** DOCUMENT EXCERPT **
— Begin —
# 'Breakfast' Shrimp and Grits



## Raine (Jan 21, 2005)

'Breakfast' Shrimp and Grits

For the grits: 
3/4 cup grits 
1/4 teaspoon salt 
6 ounces Cheddar cheese, grated
3 tablespoons butter
For the shrimp: 
4 tablespoons butter
3/4 cup chopped onion


1/2 cup chopped green bell pepper
2 gloves garlic, minced
1 cup diced ripe tomatoes with a little of their juice (chopped canned
tomatoes are preferable to less-than-perfect fresh tomatoes)
1/2 teaspoon dried thyme

1 tablespoon flour 
1 pound medium to large raw shrimp, shelled (reserve shells for stock)
1/2 to 1 cup shrimp stock (see note)
1tablespoon tomato paste
1/3 cup heavy cream

2 teaspoons Worcestershire sauce
2 dashes Tabasco 
Salt to taste 
2 tablespoons chopped fresh parsley.

1. For the grits, bring 3 1/2 cups water to a boil and stir in the grits.
Reduce heat to low, cover and cook for 15 to 20 minutes, until the grits are
tender and the liquid has been absorbed. Remove from heat, add the salt,
cheese and butter and stir until melted. Keep warm.

2. For the shrimp, melt the butter in a large skillet over medium heat and
saute the onion, pepper and garlic until softened, about 3 minutes. Add the
tomatoes and juice and thyme; bring to a simmer. Cook for 2 or 3 minutes.
Sprinkle with flour and stir well. Add the shrimp and stir constantly until
they begin to turn pink, about 2 minutes. Add 1/2 cup stock and cook for 2
to 3 minutes more. Add the tomato paste and stir until blended. Add the
cream, Worcestershire and Tabasco and more stock if needed to make a
spoonable sauce that generously coats the shrimp. Heat thoroughly, being
careful not to let it come to a boil. Taste for salt.

3. Place a portion of grits in the center of each plate and spoon shrimp
over or around it. Sprinkle with parsley.

Yield: 4 servings.


----------
— End —
** TO DO **
Please answer these from the shrimp and grits recipe, one answer per line:
1. How much water is brought to a boil for the grits?
2. About how long are the onion, pepper and garlic sautéed?
3. How many servings does the recipe yield?

** COLLECTED MATERIAL **
— Begin —
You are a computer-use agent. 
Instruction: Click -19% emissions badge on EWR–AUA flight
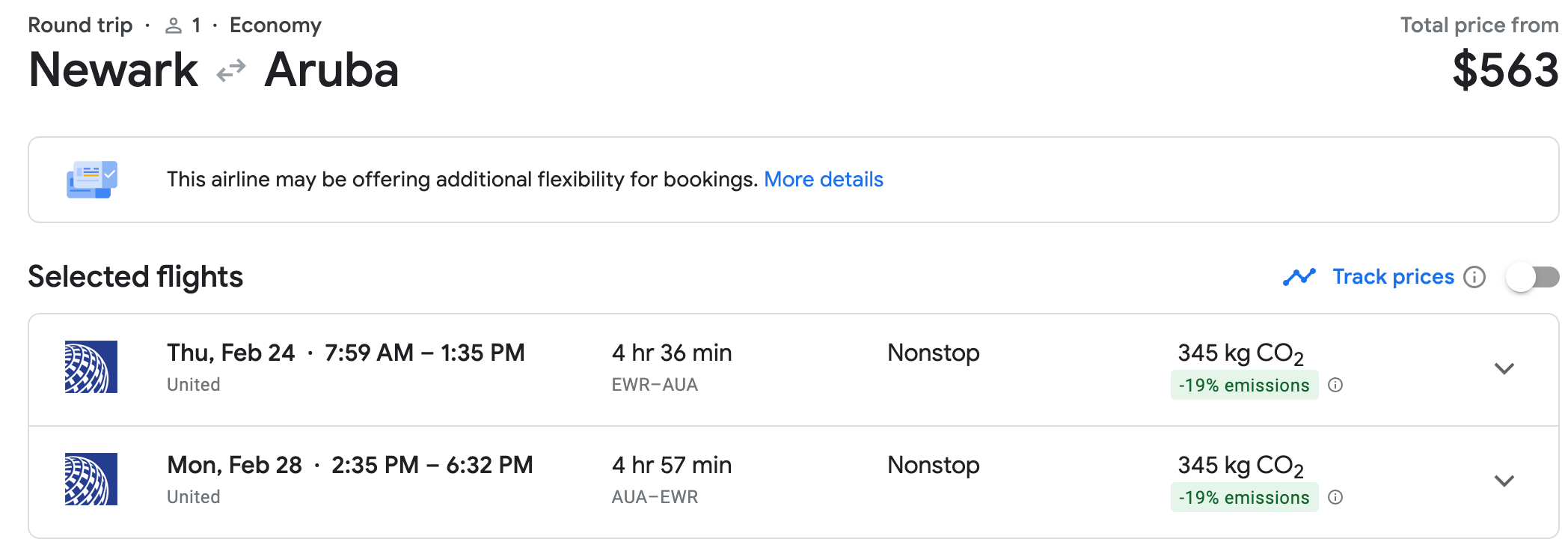pos(1244,385)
— End —
** FINAL RESULT **
1. 3 1/2 cups
2. About 3 minutes
3. 4 servings